### EXCERPT

⟨

After two days of travelling via car, B & I have finally arrived at our vacation destination. We've both been going through a lot of personal changes over the last few months, and some time to chill out and hang out has been much anticipated.
In order to make the vacation a complete break from our life back home, we are also unplugging ourselves from the internet, so I will be away from the blog until next Friday. I do hope this is ok with you all!
Thanks for all your support in the initial days of this blog's beginnings. It's been so encouraging; I'm so glad to hear that the posts here resonate with your personal journey in some way. Thanks also to those of you who voted for the political debate...I must say I was really surprised by some of the answers!
In order to keep the blog alive and ticking while I'm away, I've put up a poll to get some feedback on the directions in which you would like this blog to go when I return from vacation. You can pick more than one answer, so click away! Of course, polls can only say so much, and if you would like to give even more feedback via comments or e-mail (which is noted on the "About Me" page, I'm all ears!
Thanks again! See you soon!
21.6.08
On the Road...
17.6.08
Show Your Love, Show Your Pride
This post is Part 5 of a 5 Part series on Showing Your Pride through Simple, Unexpected Ways. Come join the dialogue!
I honestly think that the most important way that we can show our pride is through our love, especially because our love is the heart of our difference. Treating our partners with respect and integrity and having healthy, loving relationships and encounters is an essential foundation to earning respect for our queer lifestyle. There are those who still believe that the queer community is only about living an instable pattern of hyper-sexualized indulgences, and our dedication to loving well and honestly, whether in a monogamous relationship or not, is an essential part of changing that stereotype.
We can also show our love by making small, open gestures of our queer affections. My partner and I are strong believers that showing appropriate public displays of our love, such as holding hands, is an active means to help change people's stereotypes of the queer community. We consistently receive a mix of stares, signs of disgust, or intrigue, and these vivid responses encourages us to continue to engage people's perceptions and misperceptions of what it means to be in love with someone of the same gender. I believe we are also making a sign of solidarity with those of the street who might feel less comfortable to show such similar signs, but clearly show signs of gratitude to us for expressing what they are not currently able to.

⟩

### LISTING
⟨

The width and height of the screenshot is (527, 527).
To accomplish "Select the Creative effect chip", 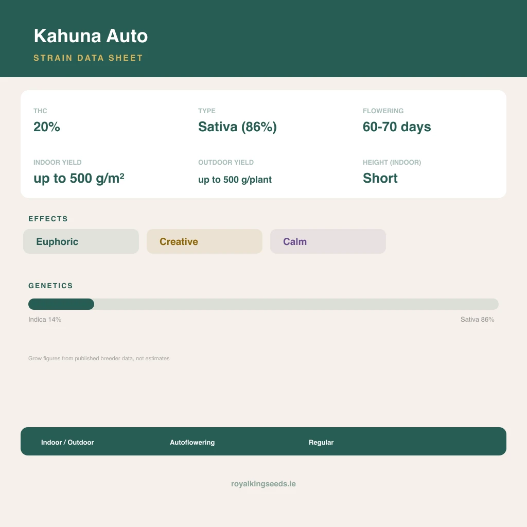I will click(204, 241).
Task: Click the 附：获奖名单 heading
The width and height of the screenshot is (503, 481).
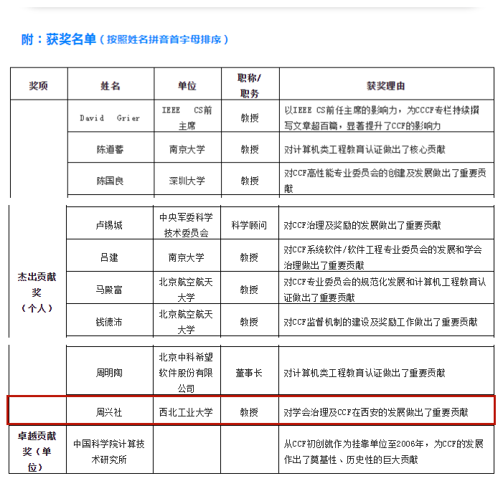Action: 58,39
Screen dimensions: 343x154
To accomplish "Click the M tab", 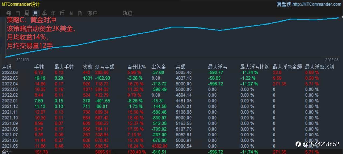I will 71,13.
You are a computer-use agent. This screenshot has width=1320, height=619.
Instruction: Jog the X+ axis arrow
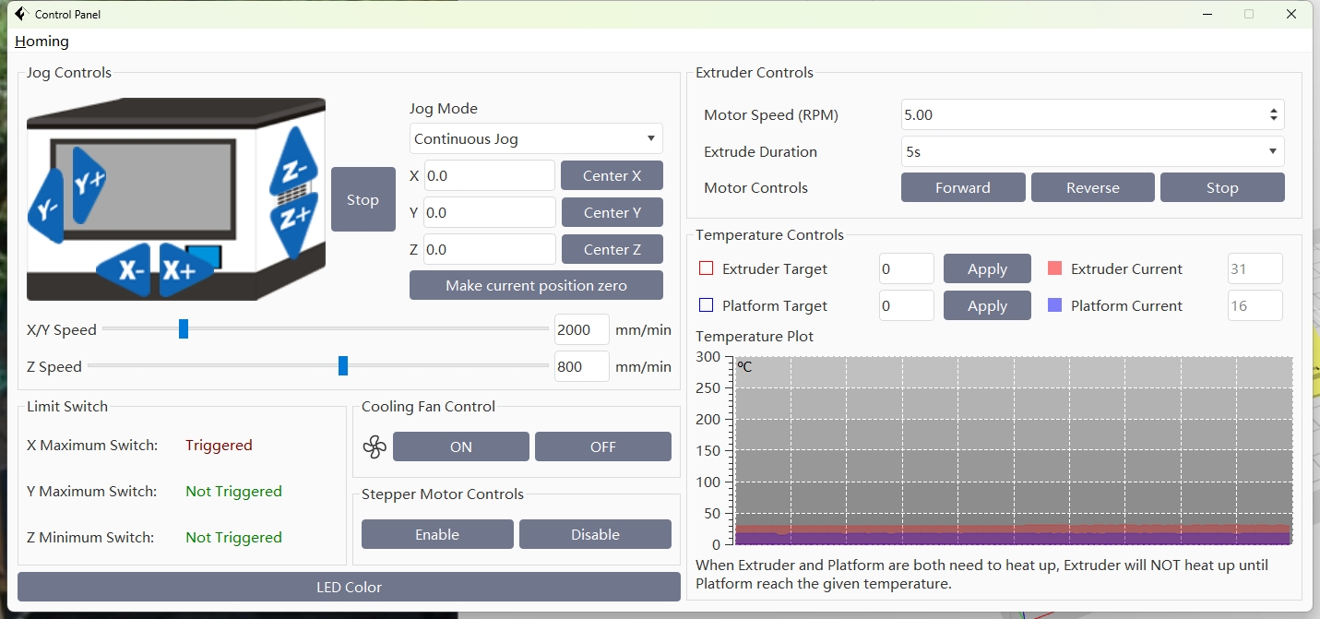coord(181,269)
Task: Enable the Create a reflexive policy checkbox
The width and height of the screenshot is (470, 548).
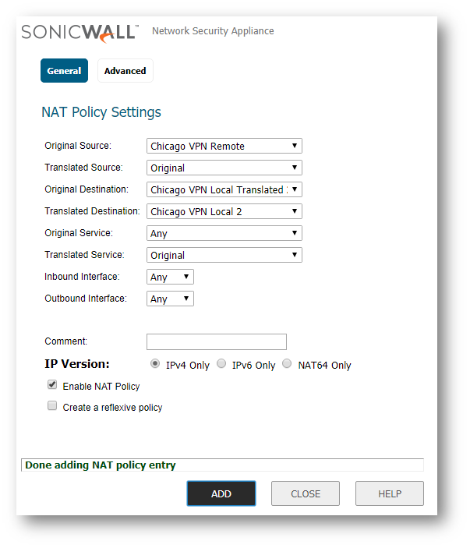Action: [52, 406]
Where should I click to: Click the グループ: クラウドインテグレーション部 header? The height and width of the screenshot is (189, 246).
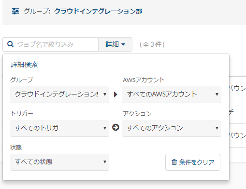tap(77, 11)
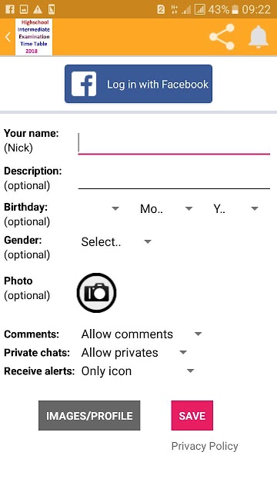Screen dimensions: 277x492
Task: Tap the warning triangle status icon
Action: [38, 9]
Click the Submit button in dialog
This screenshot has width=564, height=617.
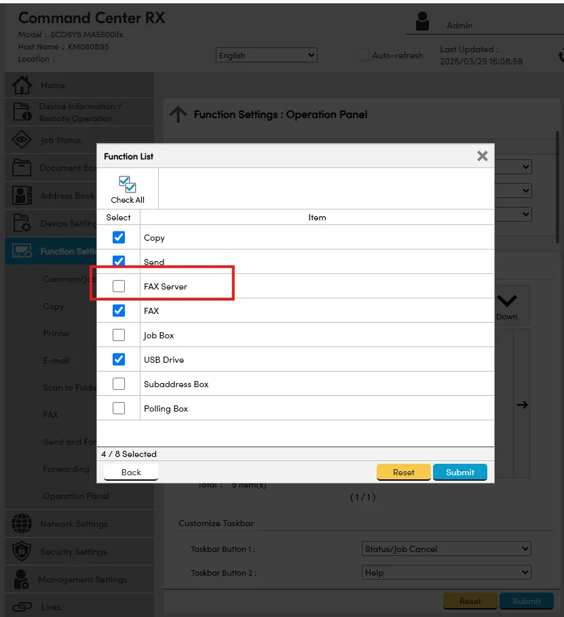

⟩

### REQUIRED WORK
a) Reproduce the part of the vacation and pride blog posts that begins at the words "Thanks again! See" and ends after the words "join the dialogue!".
b) Carry on writing the vacation and pride blog posts from the point where they end.

### SOLVED PROBLEMS
a)
Thanks again! See you soon!
21.6.08
On the Road...
17.6.08
Show Your Love, Show Your Pride
This post is Part 5 of a 5 Part series on Showing Your Pride through Simple, Unexpected Ways. Come join the dialogue!

b)
Working to make our loving relationship the best possible is the foundation of living out our queer identities with pride. Love is the reason why we are queer in the first place, and showing that love is the best way to show our pride.
Thank you for following me through my sharing of simple, unexpected ways to show your pride. Do you have any further suggestions?
16.6.08
Show Your Care, Show Your Pride
According the Macleans magazine, the majority of fundamentalist Christians who consider homosexuality to be a sin have never met someone who is a part of the queer community. Clearly, their stereotypes and prejudices are rooted in the fears of the unknown. In this case, any positive interaction that we can have with those who have very little personal experience with the queer community can, and has proven to, make differences in the ways that people view members of the LGBT community, simply because it helps them realize that we are just ordinary people who are fighting for the respect of our love. Considering this, it is important that we show care to those that we encounter, especially if they know or might find out about our orientation, because we don't fully know what point in their journey that they are in accepting members of the queer community.
Caring for others is a fantastic way to demonstrate that we are good people who deserve to have the same rights and respect as everyone else. Raised in a fundamentalist Christian environment myself, I had never met a homosexual myself until I was 19 years old, volunteering at a group home for people with disabilities, which also happened to be a haven for members of the queer community. This encounter with wonderful, caring people really challenged the stereotypes that I had been raised to hold against the gay community and, inadvertedly, provided me with a safe place to begin questioning my own sexuality. When I was to later come out to my parents, it was their positive, personal encounters with other caring members of the queer community which made (and is making) their journey towards accepting me much easier for them.
Volunteer work is a really great way to give back to others and it provides the opportunity to meet people who might not otherwise be in your circle of aquaintence, extending the possibility of transforming stereotypes of our community for those who might not be personally acquainted with members of the queer community. In every encounter that we have with others, it is important that we share our ability and desire to positively contribute to our communities, both within and without our circle of pride.
Even within our own community, there are many opportunities to show our pride through our care. According to the fantastic documentary, For the Bible Tells Me So, gay and lesbian teenagers are three to seven times more likely to commit suicide, and each suicide represents twenty-one attempts. Members of our community, especially those who are still teenagers, are in desperate need of our care, and an important way of sharing our pride is through volunteering or financially supporting organizations which are there to support LGBT members in need of care.
Do you have any examples of how care transformed stereotypes or worked as a means of showing pride?
Show Your Unity, Show Your Pride
This post is Part 3 in a 5-part series on Showing Your Pride through Unexpected, yet Important Means. Join the dialogue!!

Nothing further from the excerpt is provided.